**Task goal**
Copy out again, unchanged, the listing below from the line that has "Screen dimensions: 1024x747" through the line that has "Click green microphone".

**** The data

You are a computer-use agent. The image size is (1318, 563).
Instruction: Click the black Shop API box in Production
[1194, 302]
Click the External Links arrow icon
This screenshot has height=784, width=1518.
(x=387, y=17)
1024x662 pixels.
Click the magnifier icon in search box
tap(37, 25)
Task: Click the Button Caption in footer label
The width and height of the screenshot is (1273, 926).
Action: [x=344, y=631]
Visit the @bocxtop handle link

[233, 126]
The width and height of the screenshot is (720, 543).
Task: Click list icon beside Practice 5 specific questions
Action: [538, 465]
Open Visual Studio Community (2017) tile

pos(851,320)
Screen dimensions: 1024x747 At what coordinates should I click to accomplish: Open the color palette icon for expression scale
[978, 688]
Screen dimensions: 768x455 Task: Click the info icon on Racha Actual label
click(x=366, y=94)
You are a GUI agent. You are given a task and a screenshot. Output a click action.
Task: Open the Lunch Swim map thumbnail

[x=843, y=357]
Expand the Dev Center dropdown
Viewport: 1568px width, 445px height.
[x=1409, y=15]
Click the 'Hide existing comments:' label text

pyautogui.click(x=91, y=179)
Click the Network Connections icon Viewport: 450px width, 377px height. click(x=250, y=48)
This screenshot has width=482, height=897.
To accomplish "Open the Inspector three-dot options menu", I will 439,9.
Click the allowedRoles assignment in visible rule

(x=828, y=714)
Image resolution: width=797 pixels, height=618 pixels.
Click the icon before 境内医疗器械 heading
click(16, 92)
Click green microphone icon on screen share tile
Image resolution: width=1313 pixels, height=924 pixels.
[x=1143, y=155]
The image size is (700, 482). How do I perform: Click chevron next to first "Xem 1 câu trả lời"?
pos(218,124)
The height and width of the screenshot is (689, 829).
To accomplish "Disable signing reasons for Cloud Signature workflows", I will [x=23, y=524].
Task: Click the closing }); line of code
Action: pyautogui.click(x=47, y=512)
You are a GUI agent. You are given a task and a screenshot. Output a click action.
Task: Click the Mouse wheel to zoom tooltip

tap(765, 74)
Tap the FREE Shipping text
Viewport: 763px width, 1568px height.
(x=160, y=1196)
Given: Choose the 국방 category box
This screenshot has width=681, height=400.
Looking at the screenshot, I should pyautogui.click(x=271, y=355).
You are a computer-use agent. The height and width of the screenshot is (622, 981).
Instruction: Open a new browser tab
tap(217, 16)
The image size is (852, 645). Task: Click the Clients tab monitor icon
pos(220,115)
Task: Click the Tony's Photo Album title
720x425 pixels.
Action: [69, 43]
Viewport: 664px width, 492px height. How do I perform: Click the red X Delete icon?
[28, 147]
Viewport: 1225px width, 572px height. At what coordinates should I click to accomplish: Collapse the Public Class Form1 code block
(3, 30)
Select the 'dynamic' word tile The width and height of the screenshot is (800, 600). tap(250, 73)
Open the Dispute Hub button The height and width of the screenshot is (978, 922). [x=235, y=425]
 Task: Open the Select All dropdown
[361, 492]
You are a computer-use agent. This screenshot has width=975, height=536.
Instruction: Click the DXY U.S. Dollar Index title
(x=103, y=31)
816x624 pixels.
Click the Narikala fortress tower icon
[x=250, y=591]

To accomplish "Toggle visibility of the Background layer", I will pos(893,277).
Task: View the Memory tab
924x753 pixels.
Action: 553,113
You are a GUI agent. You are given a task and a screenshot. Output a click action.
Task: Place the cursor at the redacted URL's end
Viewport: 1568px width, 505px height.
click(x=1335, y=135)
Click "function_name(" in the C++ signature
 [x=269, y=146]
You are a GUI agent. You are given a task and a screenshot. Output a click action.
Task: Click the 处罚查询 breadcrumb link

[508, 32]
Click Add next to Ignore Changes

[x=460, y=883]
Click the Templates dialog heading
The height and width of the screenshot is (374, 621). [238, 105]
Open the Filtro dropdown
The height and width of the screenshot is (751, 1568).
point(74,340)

********

**Answer space**
Screen dimensions: 1024x747 At what coordinates should I click to accomplish: Open the color palette icon for expression scale
[978, 688]
Screen dimensions: 768x455 Task: Click the info icon on Racha Actual label
click(x=366, y=94)
You are a GUI agent. You are given a task and a screenshot. Output a click action.
Task: Open the Lunch Swim map thumbnail

[x=843, y=357]
Expand the Dev Center dropdown
Viewport: 1568px width, 445px height.
[x=1409, y=15]
Click the 'Hide existing comments:' label text

pyautogui.click(x=91, y=179)
Click the Network Connections icon Viewport: 450px width, 377px height. click(x=250, y=48)
This screenshot has width=482, height=897.
To accomplish "Open the Inspector three-dot options menu", I will 439,9.
Click the allowedRoles assignment in visible rule

(x=828, y=714)
Image resolution: width=797 pixels, height=618 pixels.
Click the icon before 境内医疗器械 heading
click(16, 92)
Click green microphone icon on screen share tile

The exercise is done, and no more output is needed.